UWAŻNIE

„Góry nas łączą. Może to atawizm. Oto w trudnym świecie tylko wspólne działanie pozwalało na przeżycie. Należało natężyć nie tylko mięśnie nóg, rąk i grzbietu. Pobudzona musiała zostać także wola rozumienia. Trzeba było pojąć naturę – skałę, śnieg, mróz, upał, chmury i wiatr, a także to, co do pojęcia najtrudniejsze – innego. To on bywał najbardziej niebezpieczny, a jednocześnie dla trwania konieczny. Mimo wszystkich różnic wywołujących napięcia i konflikty zasadą naczelną była akceptacja.
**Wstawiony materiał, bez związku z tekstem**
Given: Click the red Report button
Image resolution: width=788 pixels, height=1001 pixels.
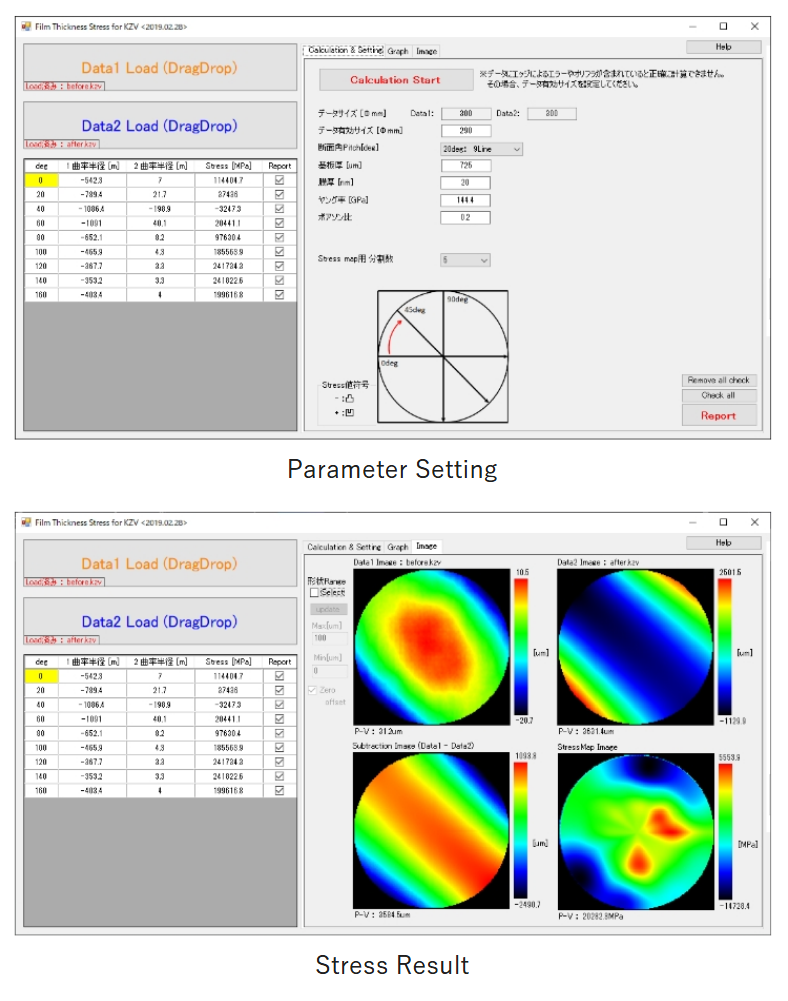Looking at the screenshot, I should (x=718, y=415).
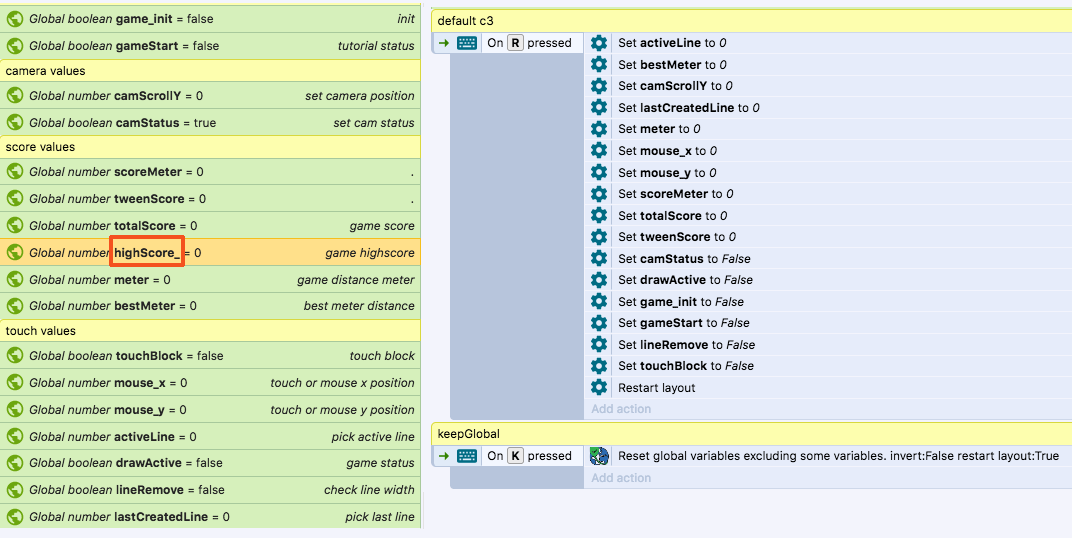Click the gear icon for Set camStatus action
This screenshot has height=538, width=1072.
[x=599, y=258]
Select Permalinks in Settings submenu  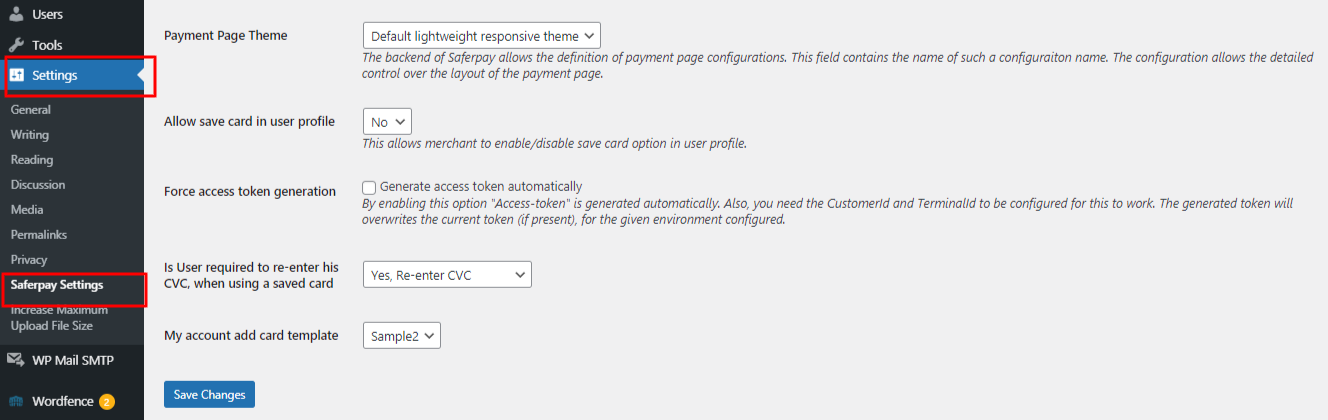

To prymarne »tak«, potwierdzaneróżnymi symbolicznymi gestami i słowami, wśród których powitalny znak pokoju należał do najważniejszych”.

Wśród mierzwy książek górskich, doraźnych lub nieudolnych biografii, złych przekładów, bronionych do ostatniej obelgi przez wściekłych wydawców, niebieskich okładek, banalnych dywagacji i nieudolnych memuarów od czasu do czasu – za rzadko, za rzadko… – pojawia się książka górska, która przywraca porządek rzeczy, przypomina o właściwej perspektywie, o tym, co najważniejsze, każe się zatrzymać, postać, posiedzieć, popatrzeć, pomyśleć, wrócić do korzeni.

To Kuby Szpilki Chodząc w Tatry, wydana przez Czarne.

Podoba mi się już tytuł: nie Chodząc po Tatrach, nie Zdobywając Tatry. „W” sugeruje nie zdobywczość i zwycięskość, a zagłębianie się, a „chodząc” – proces, uważny i ciągły.

Kuba przez długi czas był felietonistą kwartalnika „Tatry”, lecz przecież nie wszyscy je czytają, dlatego wspaniale, że jego teksty zostały zebrane w jednym miejscu (przeredagowane, trochę zmienione), bo nie są to teksty do przegapienia.

Kuba Szpilka, narciarz wspinacz i filozof, nieustannie rozdzielający włos na czworo i wnikający w istotę rzeczy, pisze z uwagą i czułością o górach, chodzeniu po nich, o naszej w  nich obecności. O naszej obecności w świecie.

Nie będę się rozpisywać. To lektura obowiązkowa dla wszystkich, co w Tatry chodzą: i dla tych, dla których są świątynią, i dla tych, którzy idą w góry tylko po to, by strzelić sobie fotkę na szczycie (koniecznie ze wzniesionymi triumfalnie rękami) lub wydrapać swoje imię w granicie, bo może przysiądą choć na chwilę na kamieniu i się zadumają, zyskają szerszy ogląd i pogląd, coś w sobie zmienią.  

Beata Słama

Kuba Szpilka, Chodząc w Tatry, Czarne, Wołowiec 2021.